> _Work to do_: Please copy all of the entries below word for word, keeping every line the same.

::::

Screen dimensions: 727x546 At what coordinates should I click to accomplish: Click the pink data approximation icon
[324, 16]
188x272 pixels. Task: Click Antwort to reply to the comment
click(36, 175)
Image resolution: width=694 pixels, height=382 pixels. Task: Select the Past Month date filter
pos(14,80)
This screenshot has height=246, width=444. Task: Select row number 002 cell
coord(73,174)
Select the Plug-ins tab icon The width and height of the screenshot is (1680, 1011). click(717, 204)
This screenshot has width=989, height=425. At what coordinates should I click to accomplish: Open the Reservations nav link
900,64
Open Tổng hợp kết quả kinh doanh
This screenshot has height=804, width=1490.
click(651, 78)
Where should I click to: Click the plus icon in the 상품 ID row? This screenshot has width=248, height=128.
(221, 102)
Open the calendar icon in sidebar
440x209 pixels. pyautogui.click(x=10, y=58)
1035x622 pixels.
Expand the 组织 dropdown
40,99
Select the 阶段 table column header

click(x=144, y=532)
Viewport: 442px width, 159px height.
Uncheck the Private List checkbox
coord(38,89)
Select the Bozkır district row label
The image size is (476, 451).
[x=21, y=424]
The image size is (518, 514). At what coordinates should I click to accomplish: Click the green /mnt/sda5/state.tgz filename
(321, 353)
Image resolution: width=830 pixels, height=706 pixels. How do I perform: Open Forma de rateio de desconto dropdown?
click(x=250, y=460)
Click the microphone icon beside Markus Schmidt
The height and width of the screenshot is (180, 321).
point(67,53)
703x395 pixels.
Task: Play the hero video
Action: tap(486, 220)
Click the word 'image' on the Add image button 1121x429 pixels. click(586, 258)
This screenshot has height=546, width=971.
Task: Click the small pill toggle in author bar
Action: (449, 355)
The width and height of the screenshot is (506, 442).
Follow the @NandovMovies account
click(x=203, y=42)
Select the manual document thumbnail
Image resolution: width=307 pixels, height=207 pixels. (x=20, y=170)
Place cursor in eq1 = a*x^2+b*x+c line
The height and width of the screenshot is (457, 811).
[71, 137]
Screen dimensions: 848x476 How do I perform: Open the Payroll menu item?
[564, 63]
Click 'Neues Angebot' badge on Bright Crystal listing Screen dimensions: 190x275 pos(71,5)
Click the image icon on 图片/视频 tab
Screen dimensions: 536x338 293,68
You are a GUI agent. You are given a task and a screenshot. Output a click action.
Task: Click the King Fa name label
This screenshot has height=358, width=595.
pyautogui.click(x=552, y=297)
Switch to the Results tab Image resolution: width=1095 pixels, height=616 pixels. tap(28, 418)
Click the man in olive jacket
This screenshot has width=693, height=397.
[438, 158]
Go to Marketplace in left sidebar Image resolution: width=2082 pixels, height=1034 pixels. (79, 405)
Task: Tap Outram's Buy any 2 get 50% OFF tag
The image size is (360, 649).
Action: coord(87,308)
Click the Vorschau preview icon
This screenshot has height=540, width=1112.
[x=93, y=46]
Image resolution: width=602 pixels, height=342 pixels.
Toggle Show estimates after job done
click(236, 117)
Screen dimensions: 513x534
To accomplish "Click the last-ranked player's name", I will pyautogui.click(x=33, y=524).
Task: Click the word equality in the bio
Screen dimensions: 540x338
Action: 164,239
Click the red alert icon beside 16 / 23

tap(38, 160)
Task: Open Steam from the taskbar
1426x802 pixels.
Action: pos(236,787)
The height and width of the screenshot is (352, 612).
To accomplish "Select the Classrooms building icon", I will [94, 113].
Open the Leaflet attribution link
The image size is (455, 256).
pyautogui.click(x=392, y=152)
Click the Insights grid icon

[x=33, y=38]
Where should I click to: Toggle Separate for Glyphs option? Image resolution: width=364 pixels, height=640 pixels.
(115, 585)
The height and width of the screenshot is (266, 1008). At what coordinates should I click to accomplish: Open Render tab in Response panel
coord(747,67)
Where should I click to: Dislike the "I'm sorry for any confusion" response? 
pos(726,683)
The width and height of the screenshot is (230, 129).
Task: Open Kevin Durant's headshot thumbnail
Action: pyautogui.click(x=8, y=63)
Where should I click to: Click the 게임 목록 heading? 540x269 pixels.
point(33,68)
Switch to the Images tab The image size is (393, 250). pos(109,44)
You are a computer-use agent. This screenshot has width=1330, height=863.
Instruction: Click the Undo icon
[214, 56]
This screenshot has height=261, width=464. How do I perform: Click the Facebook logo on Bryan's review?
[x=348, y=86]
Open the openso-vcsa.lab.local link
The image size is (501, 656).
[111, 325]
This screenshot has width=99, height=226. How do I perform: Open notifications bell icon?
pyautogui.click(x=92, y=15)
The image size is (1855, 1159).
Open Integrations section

::::

> _Answer to this problem_:
Screen dimensions: 727x546 At what coordinates should I click to accomplish: Click the pink data approximation icon
[324, 16]
188x272 pixels. Task: Click Antwort to reply to the comment
click(36, 175)
Image resolution: width=694 pixels, height=382 pixels. Task: Select the Past Month date filter
pos(14,80)
This screenshot has height=246, width=444. Task: Select row number 002 cell
coord(73,174)
Select the Plug-ins tab icon The width and height of the screenshot is (1680, 1011). click(717, 204)
This screenshot has width=989, height=425. At what coordinates should I click to accomplish: Open the Reservations nav link
900,64
Open Tổng hợp kết quả kinh doanh
This screenshot has height=804, width=1490.
click(651, 78)
Where should I click to: Click the plus icon in the 상품 ID row? This screenshot has width=248, height=128.
(221, 102)
Open the calendar icon in sidebar
440x209 pixels. pyautogui.click(x=10, y=58)
1035x622 pixels.
Expand the 组织 dropdown
40,99
Select the 阶段 table column header

click(x=144, y=532)
Viewport: 442px width, 159px height.
Uncheck the Private List checkbox
coord(38,89)
Select the Bozkır district row label
The image size is (476, 451).
[x=21, y=424]
The image size is (518, 514). At what coordinates should I click to accomplish: Click the green /mnt/sda5/state.tgz filename
(321, 353)
Image resolution: width=830 pixels, height=706 pixels. How do I perform: Open Forma de rateio de desconto dropdown?
click(x=250, y=460)
Click the microphone icon beside Markus Schmidt
The height and width of the screenshot is (180, 321).
point(67,53)
703x395 pixels.
Task: Play the hero video
Action: tap(486, 220)
Click the word 'image' on the Add image button 1121x429 pixels. click(586, 258)
This screenshot has height=546, width=971.
Task: Click the small pill toggle in author bar
Action: (449, 355)
The width and height of the screenshot is (506, 442).
Follow the @NandovMovies account
click(x=203, y=42)
Select the manual document thumbnail
Image resolution: width=307 pixels, height=207 pixels. (x=20, y=170)
Place cursor in eq1 = a*x^2+b*x+c line
The height and width of the screenshot is (457, 811).
[71, 137]
Screen dimensions: 848x476 How do I perform: Open the Payroll menu item?
[564, 63]
Click 'Neues Angebot' badge on Bright Crystal listing Screen dimensions: 190x275 pos(71,5)
Click the image icon on 图片/视频 tab
Screen dimensions: 536x338 293,68
You are a GUI agent. You are given a task and a screenshot. Output a click action.
Task: Click the King Fa name label
This screenshot has height=358, width=595.
pyautogui.click(x=552, y=297)
Switch to the Results tab Image resolution: width=1095 pixels, height=616 pixels. tap(28, 418)
Click the man in olive jacket
This screenshot has width=693, height=397.
[438, 158]
Go to Marketplace in left sidebar Image resolution: width=2082 pixels, height=1034 pixels. (79, 405)
Task: Tap Outram's Buy any 2 get 50% OFF tag
The image size is (360, 649).
Action: coord(87,308)
Click the Vorschau preview icon
This screenshot has height=540, width=1112.
[x=93, y=46]
Image resolution: width=602 pixels, height=342 pixels.
Toggle Show estimates after job done
click(236, 117)
Screen dimensions: 513x534
To accomplish "Click the last-ranked player's name", I will pyautogui.click(x=33, y=524).
Task: Click the word equality in the bio
Screen dimensions: 540x338
Action: 164,239
Click the red alert icon beside 16 / 23

tap(38, 160)
Task: Open Steam from the taskbar
1426x802 pixels.
Action: pos(236,787)
The height and width of the screenshot is (352, 612).
To accomplish "Select the Classrooms building icon", I will [94, 113].
Open the Leaflet attribution link
The image size is (455, 256).
pyautogui.click(x=392, y=152)
Click the Insights grid icon

[x=33, y=38]
Where should I click to: Toggle Separate for Glyphs option? Image resolution: width=364 pixels, height=640 pixels.
(115, 585)
The height and width of the screenshot is (266, 1008). At what coordinates should I click to accomplish: Open Render tab in Response panel
coord(747,67)
Where should I click to: Dislike the "I'm sorry for any confusion" response? 
pos(726,683)
The width and height of the screenshot is (230, 129).
Task: Open Kevin Durant's headshot thumbnail
Action: pyautogui.click(x=8, y=63)
Where should I click to: Click the 게임 목록 heading? 540x269 pixels.
point(33,68)
Switch to the Images tab The image size is (393, 250). pos(109,44)
You are a computer-use agent. This screenshot has width=1330, height=863.
Instruction: Click the Undo icon
[214, 56]
This screenshot has height=261, width=464. How do I perform: Click the Facebook logo on Bryan's review?
[x=348, y=86]
Open the openso-vcsa.lab.local link
The image size is (501, 656).
[111, 325]
This screenshot has width=99, height=226. How do I perform: Open notifications bell icon?
pyautogui.click(x=92, y=15)
The image size is (1855, 1159).
Open Integrations section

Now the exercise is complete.